» YOUR ASSIGNMENT: Count up the lines below that include the string "computer" and report the number by itself.

» THE RECORDS:
:::::
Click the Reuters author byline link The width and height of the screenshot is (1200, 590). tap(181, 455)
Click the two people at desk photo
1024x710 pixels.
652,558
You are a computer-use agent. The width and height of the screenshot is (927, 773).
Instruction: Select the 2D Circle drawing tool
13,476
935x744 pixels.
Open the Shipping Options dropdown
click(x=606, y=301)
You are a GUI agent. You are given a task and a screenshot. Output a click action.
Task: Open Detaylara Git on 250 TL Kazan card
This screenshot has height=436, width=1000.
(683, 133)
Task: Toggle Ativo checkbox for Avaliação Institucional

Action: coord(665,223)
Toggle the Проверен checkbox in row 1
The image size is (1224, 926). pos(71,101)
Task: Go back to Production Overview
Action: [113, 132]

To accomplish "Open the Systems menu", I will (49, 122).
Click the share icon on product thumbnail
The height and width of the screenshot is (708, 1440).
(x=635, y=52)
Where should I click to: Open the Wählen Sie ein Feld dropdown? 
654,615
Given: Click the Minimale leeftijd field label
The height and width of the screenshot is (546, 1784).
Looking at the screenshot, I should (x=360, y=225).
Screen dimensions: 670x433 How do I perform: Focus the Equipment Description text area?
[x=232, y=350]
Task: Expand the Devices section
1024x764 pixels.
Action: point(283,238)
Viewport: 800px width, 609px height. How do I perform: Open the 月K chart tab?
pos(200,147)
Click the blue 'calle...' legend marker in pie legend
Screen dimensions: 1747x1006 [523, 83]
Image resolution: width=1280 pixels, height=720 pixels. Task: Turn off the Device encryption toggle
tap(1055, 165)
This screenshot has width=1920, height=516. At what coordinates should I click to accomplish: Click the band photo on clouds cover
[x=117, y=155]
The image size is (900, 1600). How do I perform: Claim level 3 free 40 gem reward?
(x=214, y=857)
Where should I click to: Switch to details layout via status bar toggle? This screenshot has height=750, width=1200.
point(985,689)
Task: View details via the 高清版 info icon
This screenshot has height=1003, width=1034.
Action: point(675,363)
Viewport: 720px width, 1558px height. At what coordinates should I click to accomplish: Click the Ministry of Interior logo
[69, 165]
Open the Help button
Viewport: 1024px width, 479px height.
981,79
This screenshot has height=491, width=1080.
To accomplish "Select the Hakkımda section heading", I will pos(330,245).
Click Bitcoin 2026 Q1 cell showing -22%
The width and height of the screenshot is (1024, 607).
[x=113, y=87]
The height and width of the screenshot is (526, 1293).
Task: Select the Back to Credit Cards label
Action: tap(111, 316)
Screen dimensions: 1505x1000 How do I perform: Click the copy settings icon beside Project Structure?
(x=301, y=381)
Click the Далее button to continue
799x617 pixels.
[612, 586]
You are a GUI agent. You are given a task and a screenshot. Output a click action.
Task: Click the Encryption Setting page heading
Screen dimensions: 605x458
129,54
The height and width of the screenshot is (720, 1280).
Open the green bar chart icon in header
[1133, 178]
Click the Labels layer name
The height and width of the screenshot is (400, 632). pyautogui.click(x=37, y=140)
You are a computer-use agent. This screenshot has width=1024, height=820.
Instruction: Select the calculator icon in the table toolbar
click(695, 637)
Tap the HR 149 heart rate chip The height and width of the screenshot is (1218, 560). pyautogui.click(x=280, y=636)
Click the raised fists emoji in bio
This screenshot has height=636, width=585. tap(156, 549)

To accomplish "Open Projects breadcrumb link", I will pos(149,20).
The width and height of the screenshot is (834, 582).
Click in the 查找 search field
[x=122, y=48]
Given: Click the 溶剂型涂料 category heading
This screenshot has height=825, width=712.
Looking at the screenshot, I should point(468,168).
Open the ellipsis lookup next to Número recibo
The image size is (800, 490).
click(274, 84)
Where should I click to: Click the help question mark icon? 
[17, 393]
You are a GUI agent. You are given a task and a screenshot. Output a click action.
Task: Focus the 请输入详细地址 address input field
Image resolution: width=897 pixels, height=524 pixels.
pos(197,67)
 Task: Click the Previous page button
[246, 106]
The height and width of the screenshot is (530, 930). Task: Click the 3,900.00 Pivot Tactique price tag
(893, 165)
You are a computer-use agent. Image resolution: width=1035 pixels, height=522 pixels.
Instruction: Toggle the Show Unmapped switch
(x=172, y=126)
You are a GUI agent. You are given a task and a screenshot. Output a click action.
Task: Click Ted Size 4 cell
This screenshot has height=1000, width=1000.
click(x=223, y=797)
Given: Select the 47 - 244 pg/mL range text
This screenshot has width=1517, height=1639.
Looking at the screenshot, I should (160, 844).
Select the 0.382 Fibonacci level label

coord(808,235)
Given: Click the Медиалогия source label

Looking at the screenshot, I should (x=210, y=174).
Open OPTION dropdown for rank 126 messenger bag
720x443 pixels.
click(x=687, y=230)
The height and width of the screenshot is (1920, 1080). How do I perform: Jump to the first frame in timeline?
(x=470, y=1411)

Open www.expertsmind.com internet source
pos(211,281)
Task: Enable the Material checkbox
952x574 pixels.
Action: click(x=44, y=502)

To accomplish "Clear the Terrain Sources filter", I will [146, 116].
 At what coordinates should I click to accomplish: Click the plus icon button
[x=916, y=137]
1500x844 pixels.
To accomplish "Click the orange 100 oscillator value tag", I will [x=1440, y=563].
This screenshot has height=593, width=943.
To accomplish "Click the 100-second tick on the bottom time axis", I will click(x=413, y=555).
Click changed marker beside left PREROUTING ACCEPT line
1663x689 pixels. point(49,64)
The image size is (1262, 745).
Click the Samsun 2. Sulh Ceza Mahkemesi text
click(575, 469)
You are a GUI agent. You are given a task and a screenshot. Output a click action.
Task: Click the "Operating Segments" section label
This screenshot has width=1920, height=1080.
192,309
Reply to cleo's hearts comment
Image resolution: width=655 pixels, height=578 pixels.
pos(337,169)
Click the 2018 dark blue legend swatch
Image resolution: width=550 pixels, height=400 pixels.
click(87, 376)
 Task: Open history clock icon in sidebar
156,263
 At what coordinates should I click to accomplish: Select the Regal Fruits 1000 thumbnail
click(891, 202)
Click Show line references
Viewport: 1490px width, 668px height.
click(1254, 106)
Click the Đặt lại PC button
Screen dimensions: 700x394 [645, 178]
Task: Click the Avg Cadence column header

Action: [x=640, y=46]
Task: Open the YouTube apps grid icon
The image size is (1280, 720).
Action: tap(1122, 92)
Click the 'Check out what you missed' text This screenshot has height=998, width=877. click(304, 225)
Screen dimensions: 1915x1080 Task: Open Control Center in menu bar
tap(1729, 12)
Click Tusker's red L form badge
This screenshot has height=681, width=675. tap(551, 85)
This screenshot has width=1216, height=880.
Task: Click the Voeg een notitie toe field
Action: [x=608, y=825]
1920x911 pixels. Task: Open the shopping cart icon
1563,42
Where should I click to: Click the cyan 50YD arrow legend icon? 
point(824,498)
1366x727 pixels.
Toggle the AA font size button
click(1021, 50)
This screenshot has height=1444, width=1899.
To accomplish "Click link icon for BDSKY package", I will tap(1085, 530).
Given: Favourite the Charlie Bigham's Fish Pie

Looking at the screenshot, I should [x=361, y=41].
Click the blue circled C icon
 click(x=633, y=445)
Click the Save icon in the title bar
:::::
» SOLUTION TO THIS TASK: 3